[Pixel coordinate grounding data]
-*-*-

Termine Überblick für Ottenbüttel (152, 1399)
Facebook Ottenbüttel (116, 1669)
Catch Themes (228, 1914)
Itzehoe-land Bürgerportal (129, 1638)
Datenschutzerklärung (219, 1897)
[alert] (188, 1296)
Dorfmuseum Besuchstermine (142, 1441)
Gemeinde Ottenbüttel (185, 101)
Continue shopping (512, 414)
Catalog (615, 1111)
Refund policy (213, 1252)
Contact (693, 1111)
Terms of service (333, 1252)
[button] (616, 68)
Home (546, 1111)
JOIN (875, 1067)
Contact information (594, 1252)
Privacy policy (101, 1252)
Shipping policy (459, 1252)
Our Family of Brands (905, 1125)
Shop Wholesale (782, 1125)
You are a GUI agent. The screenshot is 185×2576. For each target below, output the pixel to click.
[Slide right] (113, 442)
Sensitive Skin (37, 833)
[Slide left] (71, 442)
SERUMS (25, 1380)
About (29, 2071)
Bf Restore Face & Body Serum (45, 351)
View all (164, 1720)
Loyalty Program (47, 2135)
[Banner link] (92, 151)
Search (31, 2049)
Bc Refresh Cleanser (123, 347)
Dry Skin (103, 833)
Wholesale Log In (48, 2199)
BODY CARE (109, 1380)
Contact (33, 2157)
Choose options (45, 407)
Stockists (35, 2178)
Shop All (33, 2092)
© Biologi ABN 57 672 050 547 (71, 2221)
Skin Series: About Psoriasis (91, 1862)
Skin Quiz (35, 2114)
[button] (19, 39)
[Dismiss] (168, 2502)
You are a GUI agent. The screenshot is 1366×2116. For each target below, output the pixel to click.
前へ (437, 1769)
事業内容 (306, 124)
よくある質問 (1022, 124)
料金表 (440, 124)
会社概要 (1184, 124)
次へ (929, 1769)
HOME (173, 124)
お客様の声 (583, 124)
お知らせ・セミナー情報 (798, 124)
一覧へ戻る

-*-*-

Look above for the line with "Continue shopping (512, 414)" and the line with "Shop Wholesale (782, 1125)". Write out those two lines and all the lines between them, exactly, and no others.

Continue shopping (512, 414)
Catalog (615, 1111)
Refund policy (213, 1252)
Contact (693, 1111)
Terms of service (333, 1252)
[button] (616, 68)
Home (546, 1111)
JOIN (875, 1067)
Contact information (594, 1252)
Privacy policy (101, 1252)
Shipping policy (459, 1252)
Our Family of Brands (905, 1125)
Shop Wholesale (782, 1125)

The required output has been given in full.